Bei anderen Projekten funktioniert es trotzdem ohne Probleme... warum hier nicht?*


----------



## tuxedo (13. Okt 2008)

Weil er keinen gültigen Pfad findet:

>> sun.security.provider.certpath.SunCertPathBuilderException: unable to find valid certification path to requested target 

Vielleicht hilf ja debuggen?

- Alex


----------



## eddy (14. Okt 2008)

kannst du mir das genauer beschreiben, Debuggen hat mir leider nicht geholfen, sonst wäre ich nicht hier.


----------



## tuxedo (14. Okt 2008)

Sorry, weitere Details kenn ich nicht, da ich mit Axis noch nix gemacht hab. Würde aber mal versuchen den Breakpoint kurz vor der Exception zu setzen und dort dann die Variablen unter die Lupe nehmen.

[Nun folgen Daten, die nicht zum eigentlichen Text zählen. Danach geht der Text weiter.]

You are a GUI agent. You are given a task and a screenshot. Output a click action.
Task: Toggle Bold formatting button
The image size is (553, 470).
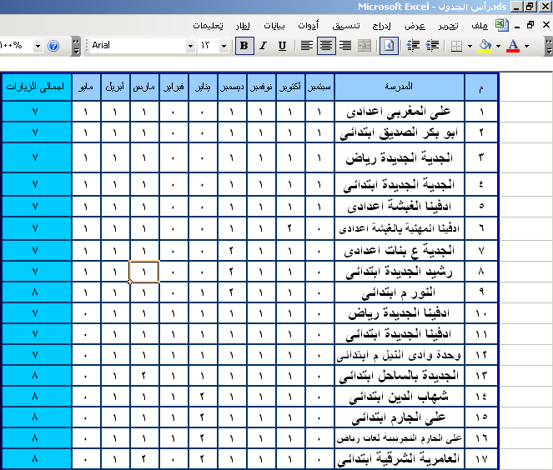[x=244, y=45]
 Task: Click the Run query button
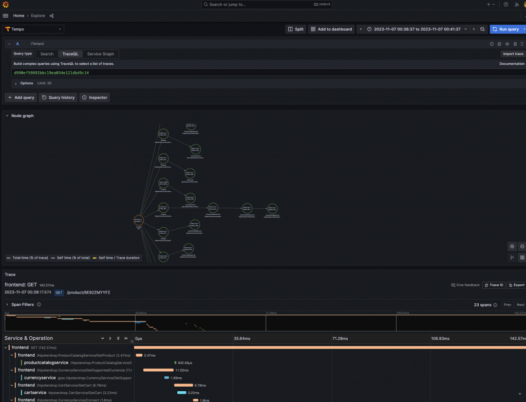tap(506, 29)
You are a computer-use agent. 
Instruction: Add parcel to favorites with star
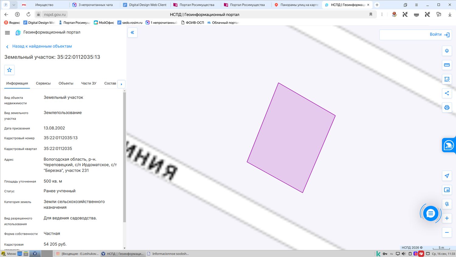click(9, 70)
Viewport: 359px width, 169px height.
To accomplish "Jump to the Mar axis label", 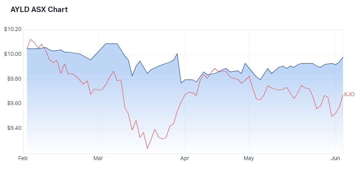I will [x=99, y=159].
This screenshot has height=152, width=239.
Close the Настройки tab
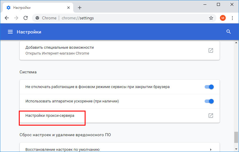tap(68, 8)
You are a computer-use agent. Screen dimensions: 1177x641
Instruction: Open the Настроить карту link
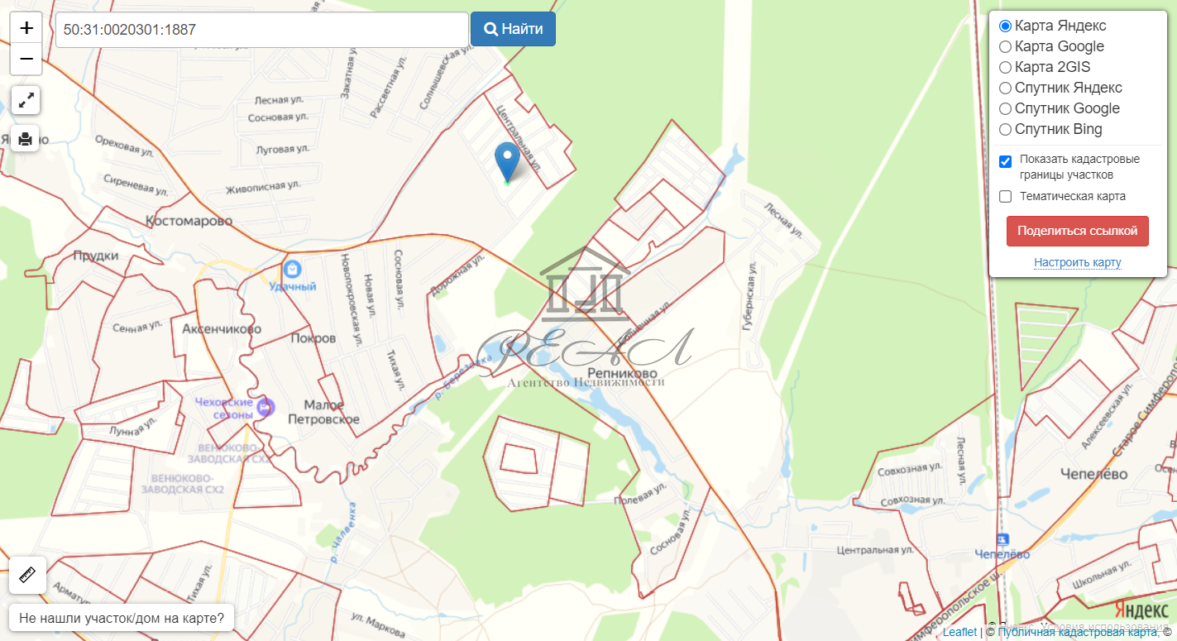1078,262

Ich schätze in irgend einer wird der Pfad drinstehen, und dann kannst du schauen was falsch ist.

- Alex


----------



## eddy (17. Okt 2008)

Wie mache ich denn AXIS das Zertifikat bekannt?


```
// Clientzertifikat inkl.ServerFingerprint aus p12-Zertifikat: KeyStore setzen
			System.setProperty("javax.net.ssl.keyStore","C:\\cert\\zert.jks");
			System.setProperty("javax.net.ssl.keyStorePassword","passwort");
			
			// Serverzertifikat: TrustStore setzen
			System.setProperty("javax.net.ssl.trustStore", "C:\\cert\\zert.jks");
			System.setProperty("javax.net.ssl.trustStorePassword", "passwort");
```


das reicht anscheinend dem Axis noch nicht.
Wie fehlt?


----------